*Task*.
How many of the lines below hold the word "agent"? Answer only with the number.

*Given data*.
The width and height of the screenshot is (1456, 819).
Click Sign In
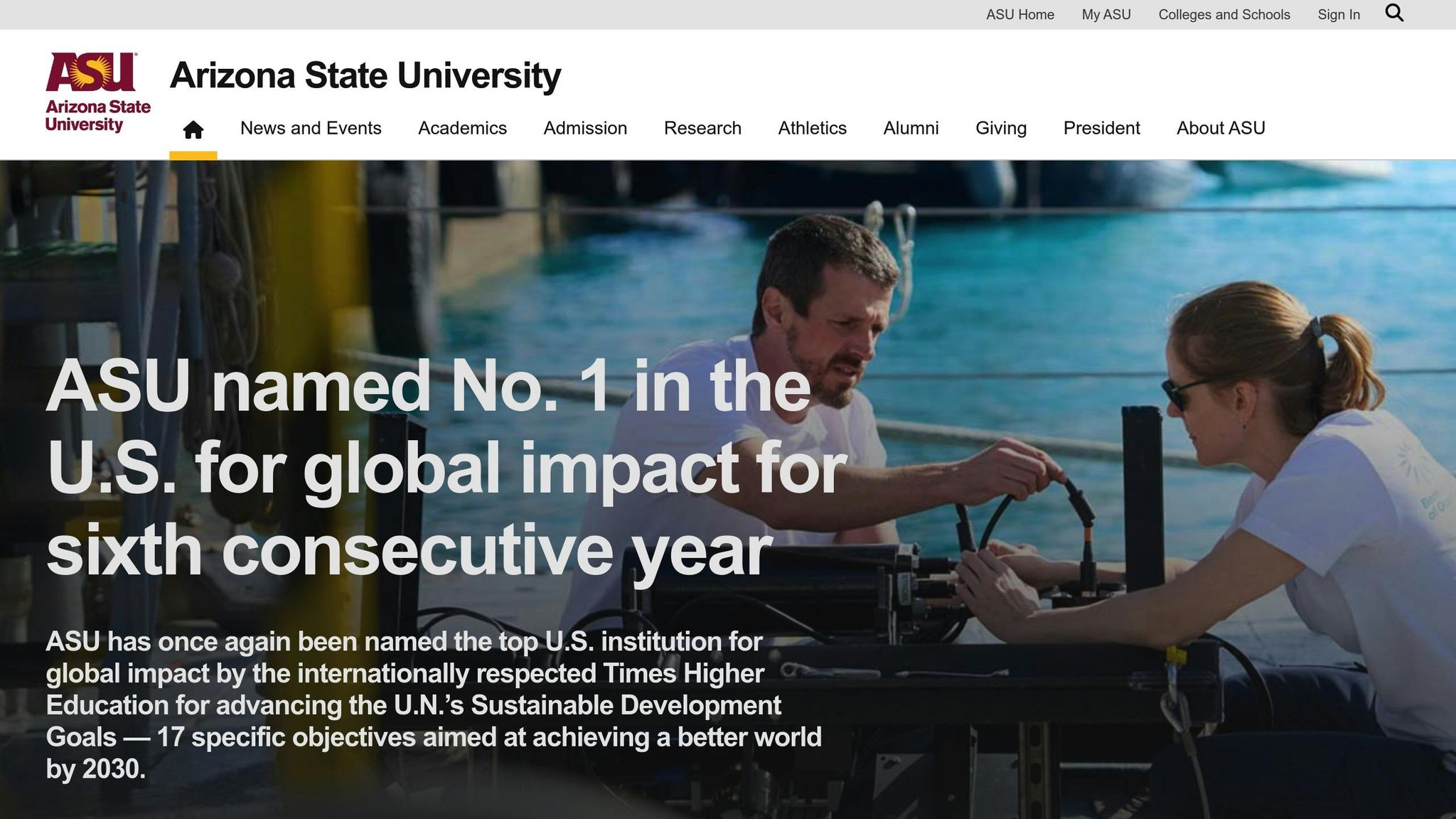tap(1339, 14)
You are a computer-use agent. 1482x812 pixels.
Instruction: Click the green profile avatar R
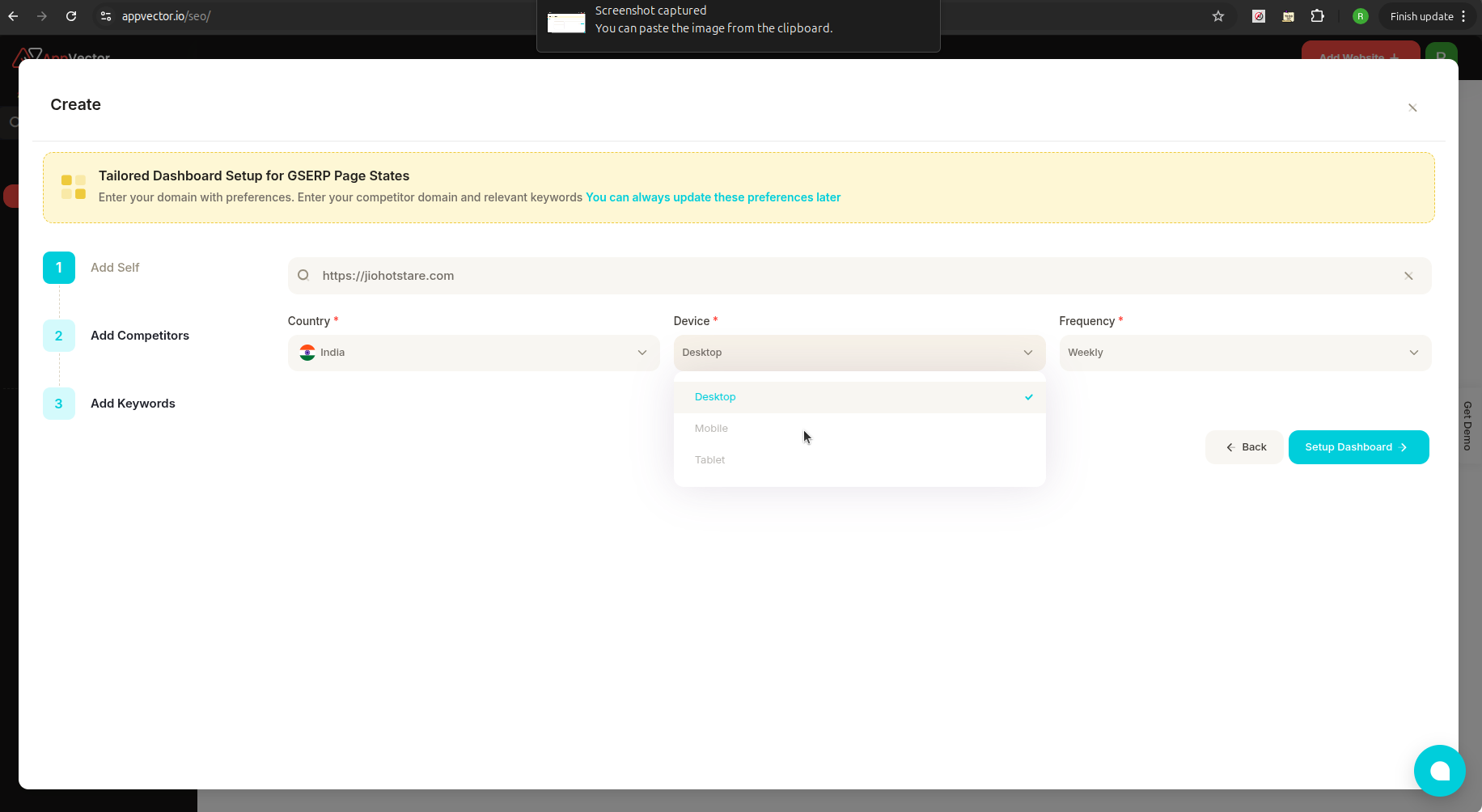point(1360,16)
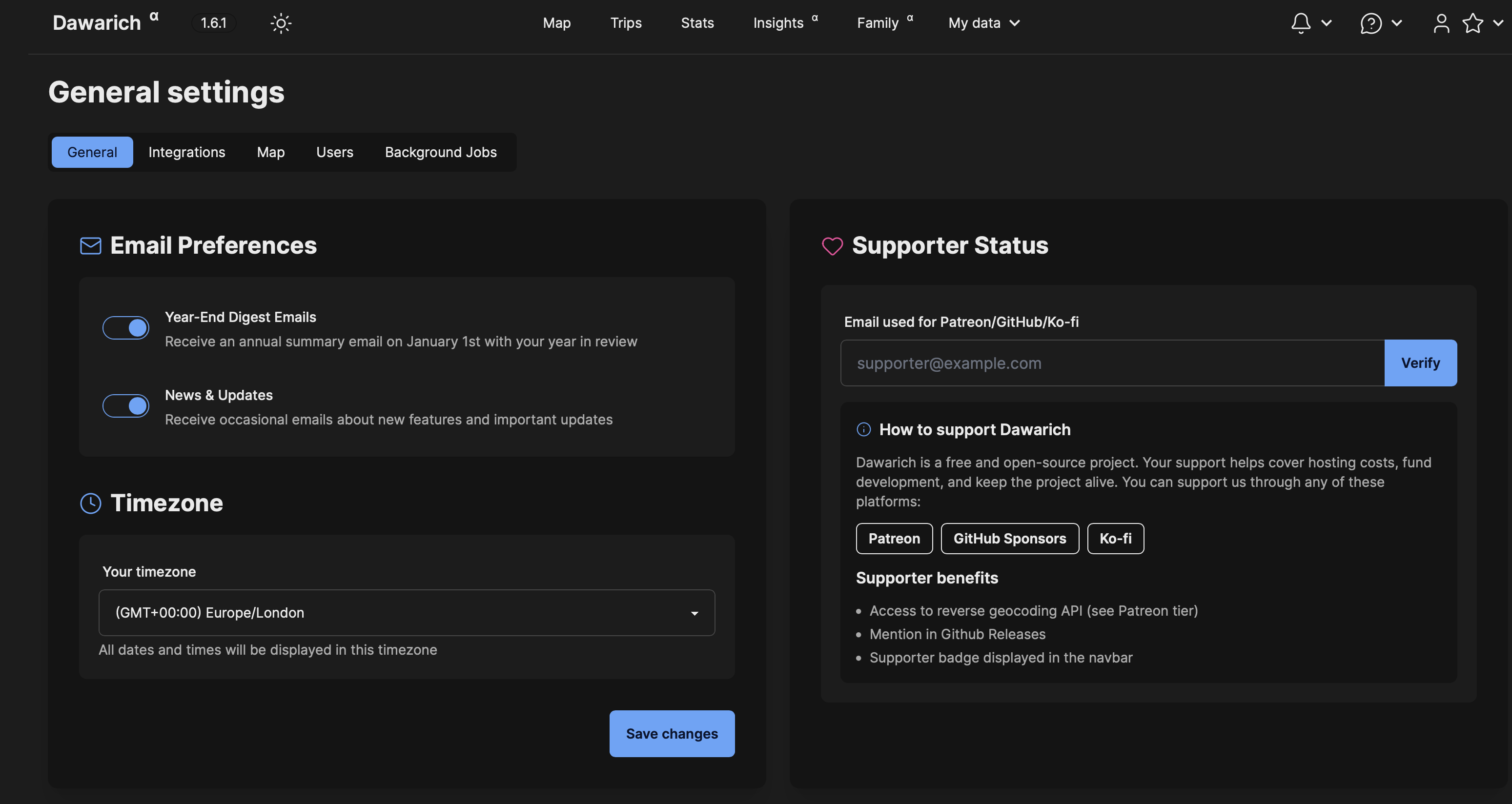1512x804 pixels.
Task: Open the Background Jobs tab
Action: (440, 153)
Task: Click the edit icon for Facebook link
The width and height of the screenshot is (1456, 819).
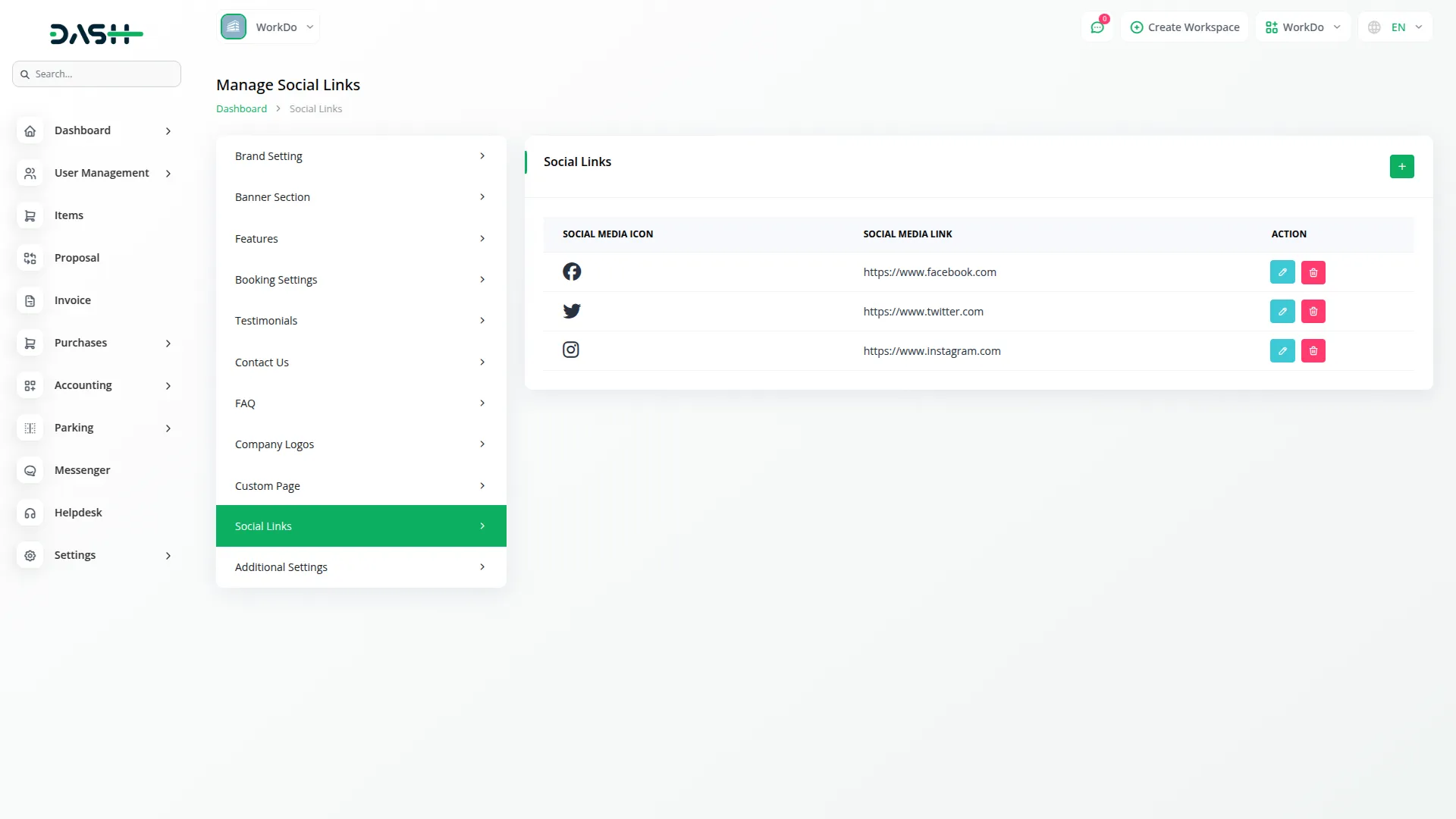Action: 1282,272
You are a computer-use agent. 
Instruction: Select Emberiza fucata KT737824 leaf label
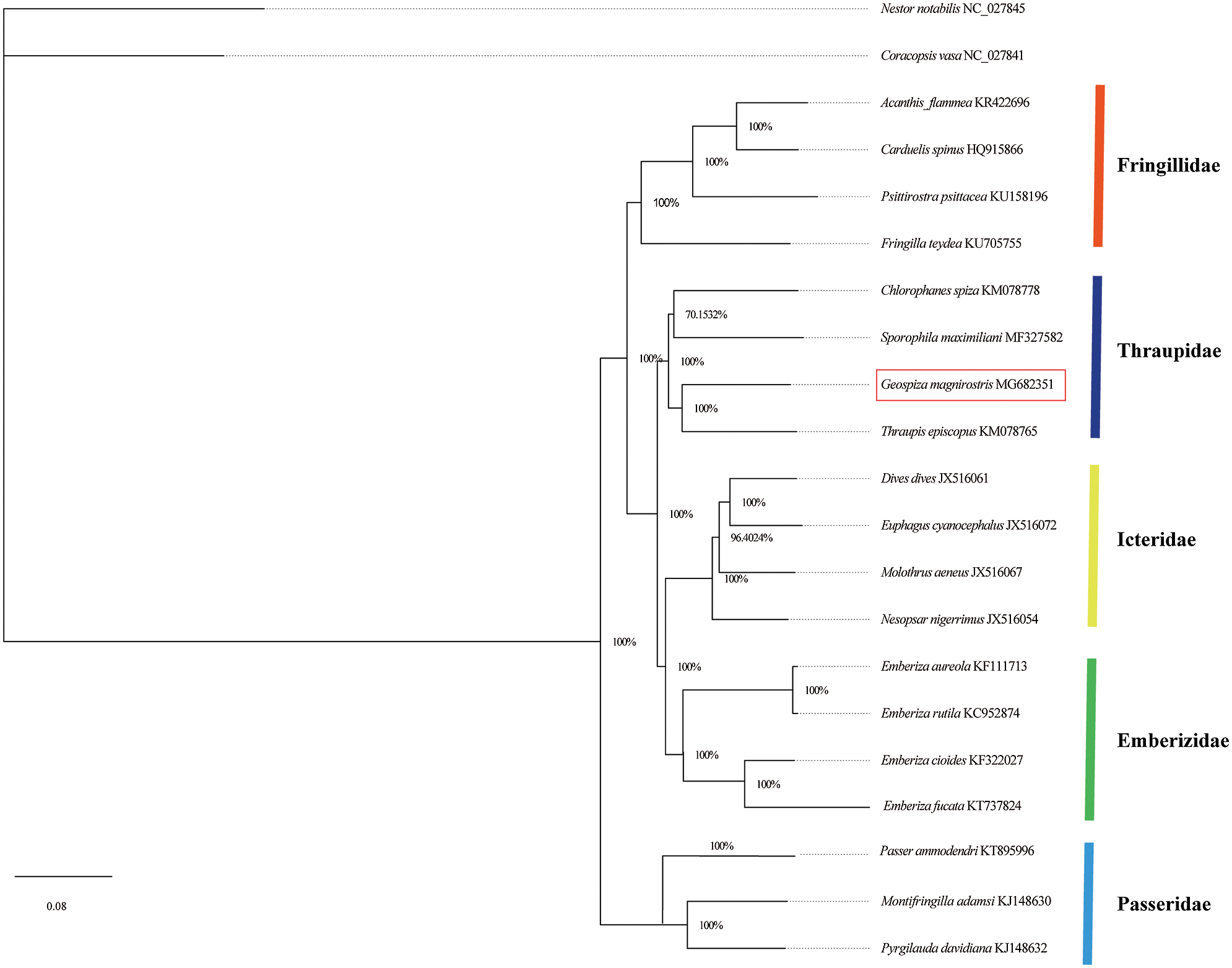(952, 806)
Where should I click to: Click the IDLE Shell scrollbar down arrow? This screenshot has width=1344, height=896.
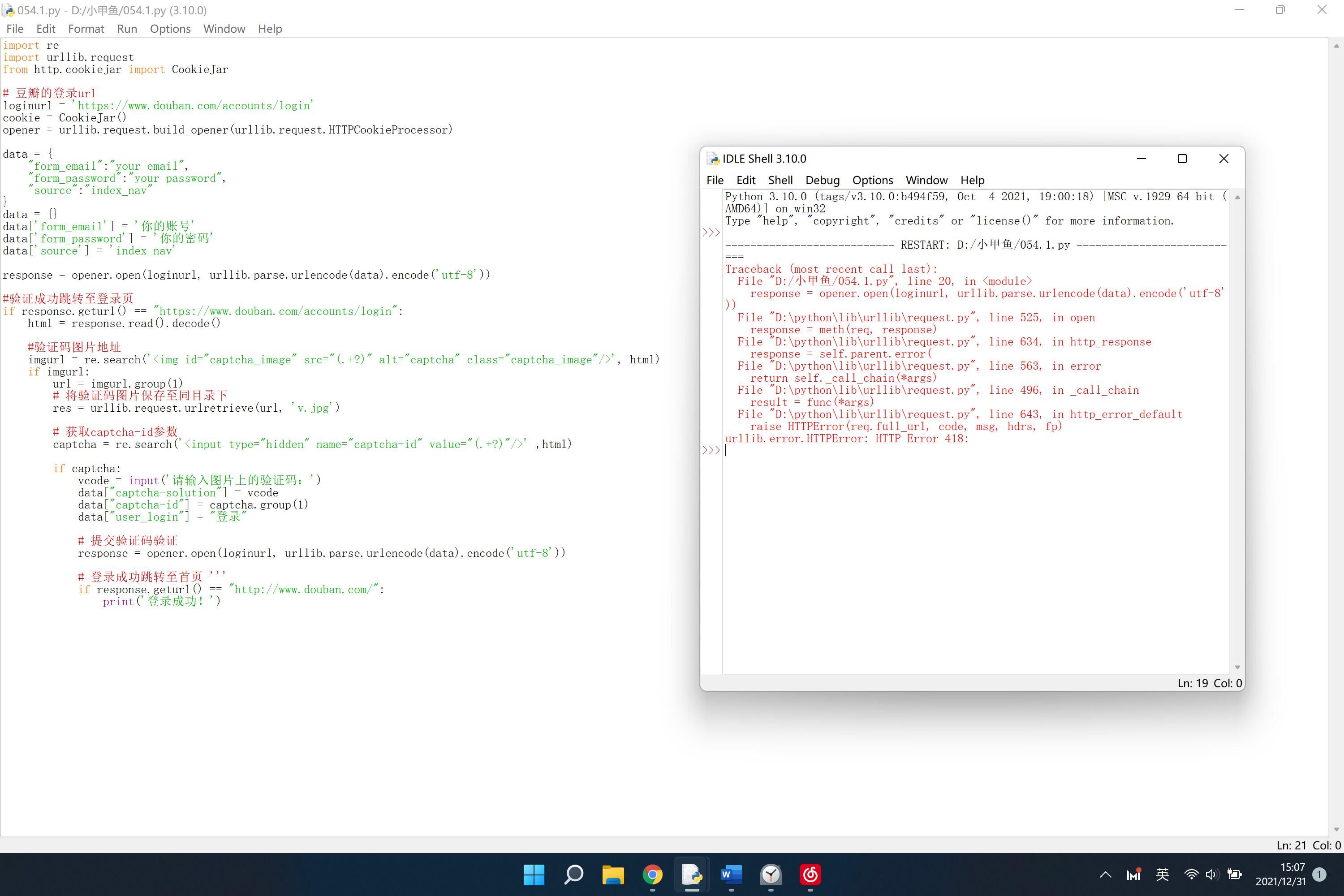[x=1237, y=667]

*Finished task*.
2